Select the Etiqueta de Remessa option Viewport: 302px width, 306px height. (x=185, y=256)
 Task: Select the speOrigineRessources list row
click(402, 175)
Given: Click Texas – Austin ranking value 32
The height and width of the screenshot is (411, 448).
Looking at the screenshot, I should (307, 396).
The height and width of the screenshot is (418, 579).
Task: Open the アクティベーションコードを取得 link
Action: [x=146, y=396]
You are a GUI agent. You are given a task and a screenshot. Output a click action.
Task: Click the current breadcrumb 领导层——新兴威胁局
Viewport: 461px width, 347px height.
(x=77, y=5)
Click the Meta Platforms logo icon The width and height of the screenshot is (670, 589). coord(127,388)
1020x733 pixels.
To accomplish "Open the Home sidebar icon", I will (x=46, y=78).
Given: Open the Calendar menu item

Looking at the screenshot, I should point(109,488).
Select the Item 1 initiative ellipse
________
• _Exercise goal_
Please rewrite all the rows with "Viewport" changed to "Window" and everything else left unchanged.

• _Correct result_
Select the Etiqueta de Remessa option Window: 302px width, 306px height. (x=185, y=256)
 Task: Select the speOrigineRessources list row
click(402, 175)
Given: Click Texas – Austin ranking value 32
The height and width of the screenshot is (411, 448).
Looking at the screenshot, I should (307, 396).
The height and width of the screenshot is (418, 579).
Task: Open the アクティベーションコードを取得 link
Action: [x=146, y=396]
You are a GUI agent. You are given a task and a screenshot. Output a click action.
Task: Click the current breadcrumb 领导层——新兴威胁局
Window: 461px width, 347px height.
(x=77, y=5)
Click the Meta Platforms logo icon The width and height of the screenshot is (670, 589). coord(127,388)
1020x733 pixels.
To accomplish "Open the Home sidebar icon", I will (x=46, y=78).
Given: Open the Calendar menu item

Looking at the screenshot, I should point(109,488).
Select the Item 1 initiative ellipse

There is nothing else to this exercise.